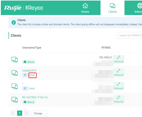Viewport: 142px width, 117px height.
Task: Toggle Unbound link icon for 192.168.0.2
Action: click(118, 59)
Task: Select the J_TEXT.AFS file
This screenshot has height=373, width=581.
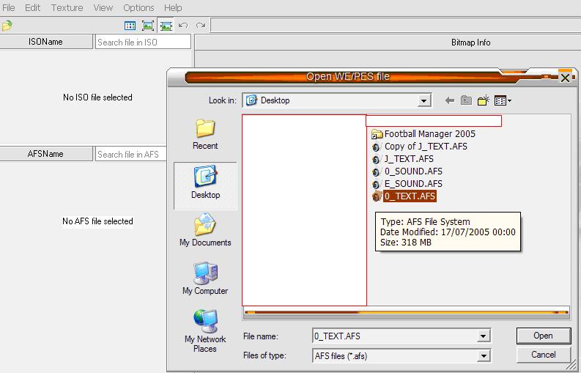Action: [409, 159]
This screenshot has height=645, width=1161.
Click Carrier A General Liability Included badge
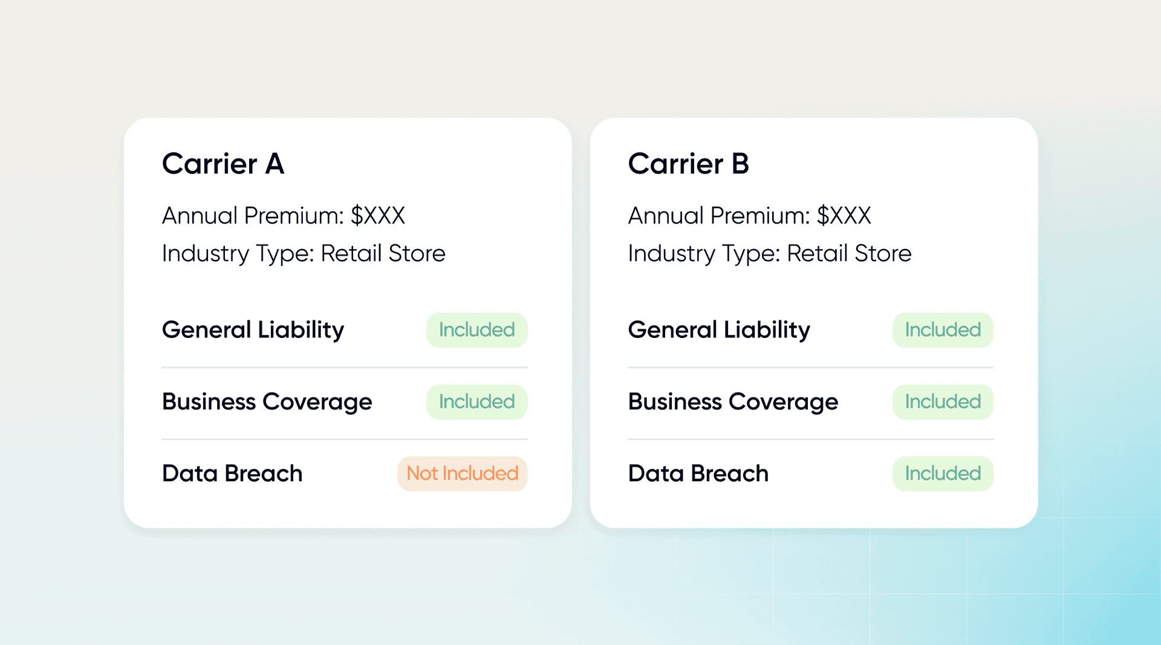[x=476, y=330]
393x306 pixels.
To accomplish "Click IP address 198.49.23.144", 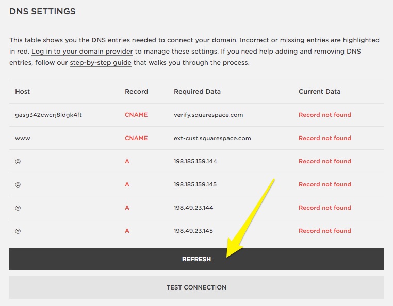I will [x=193, y=208].
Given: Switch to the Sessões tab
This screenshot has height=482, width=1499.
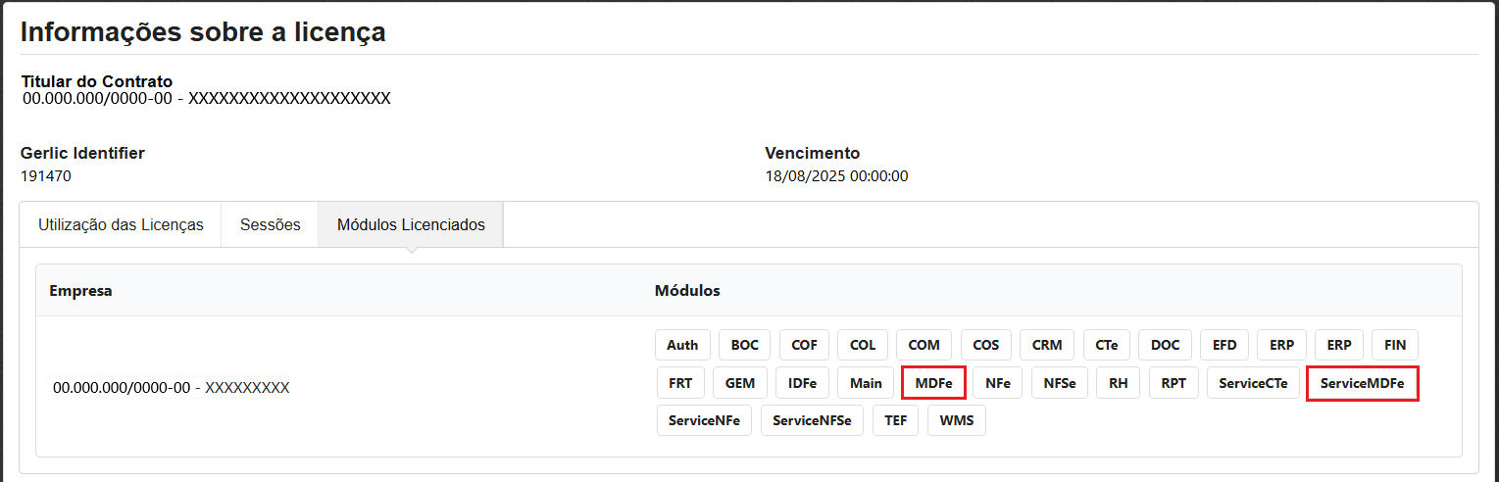Looking at the screenshot, I should tap(270, 224).
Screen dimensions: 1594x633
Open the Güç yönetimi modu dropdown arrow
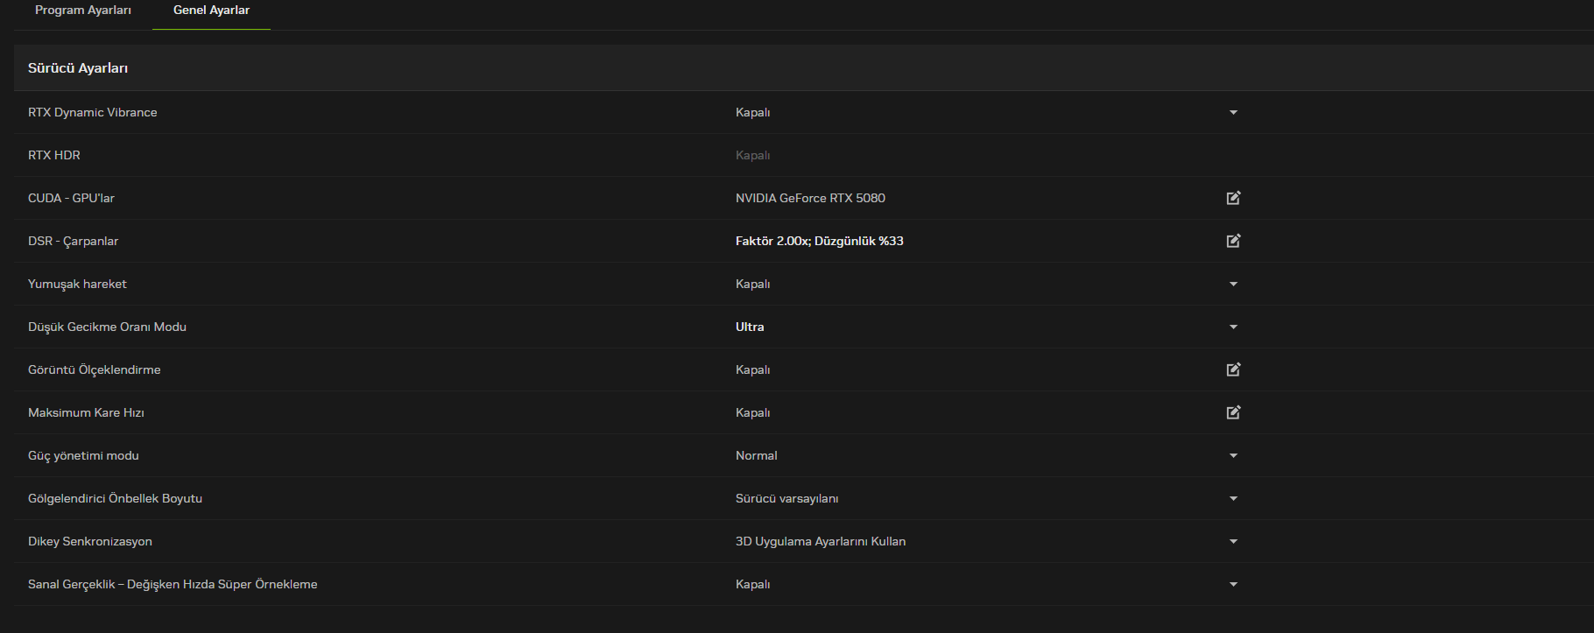point(1233,455)
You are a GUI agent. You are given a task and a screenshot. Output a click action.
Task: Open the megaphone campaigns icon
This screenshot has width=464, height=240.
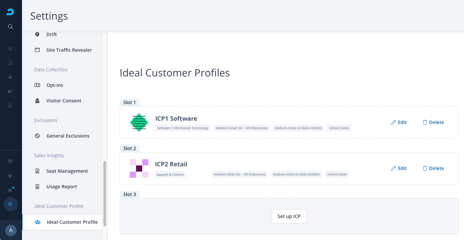pyautogui.click(x=10, y=91)
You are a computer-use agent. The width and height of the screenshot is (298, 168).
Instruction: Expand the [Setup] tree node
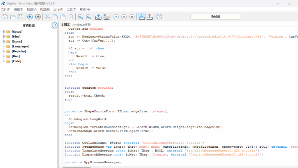pos(4,32)
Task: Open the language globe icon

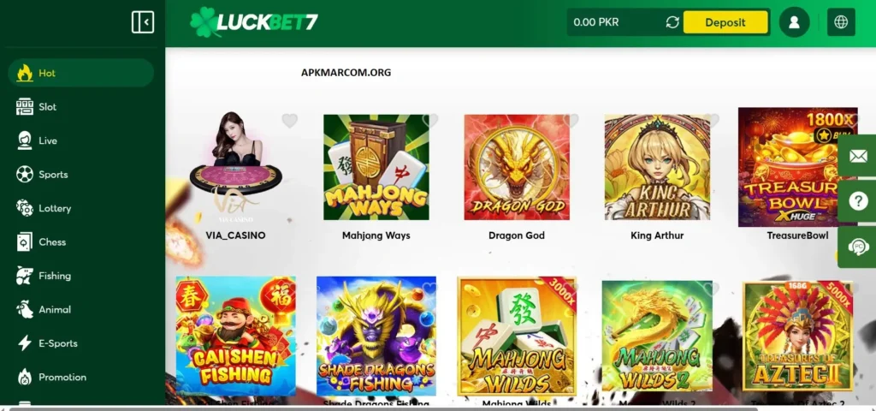Action: 841,22
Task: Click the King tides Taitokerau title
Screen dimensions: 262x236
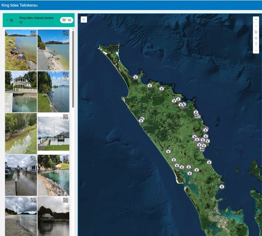Action: click(19, 5)
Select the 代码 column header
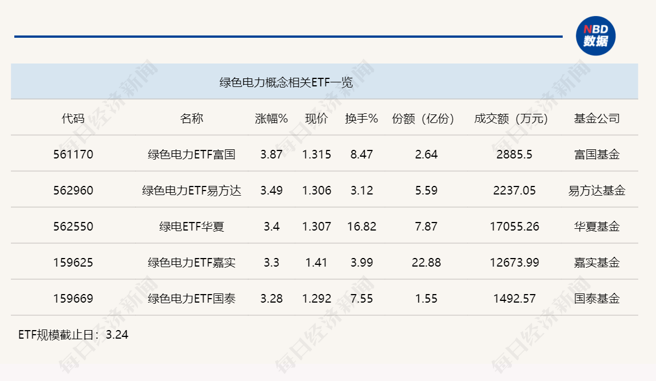Viewport: 656px width, 381px height. (x=73, y=118)
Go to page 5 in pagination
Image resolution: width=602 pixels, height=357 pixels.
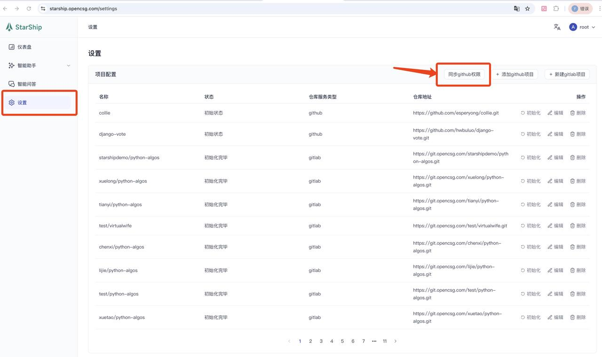[342, 341]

_ _ _ _ _ _ _

Task >> Work out how many lines in the data contain "agent" and state that number with nothing added.

Answer box >> 2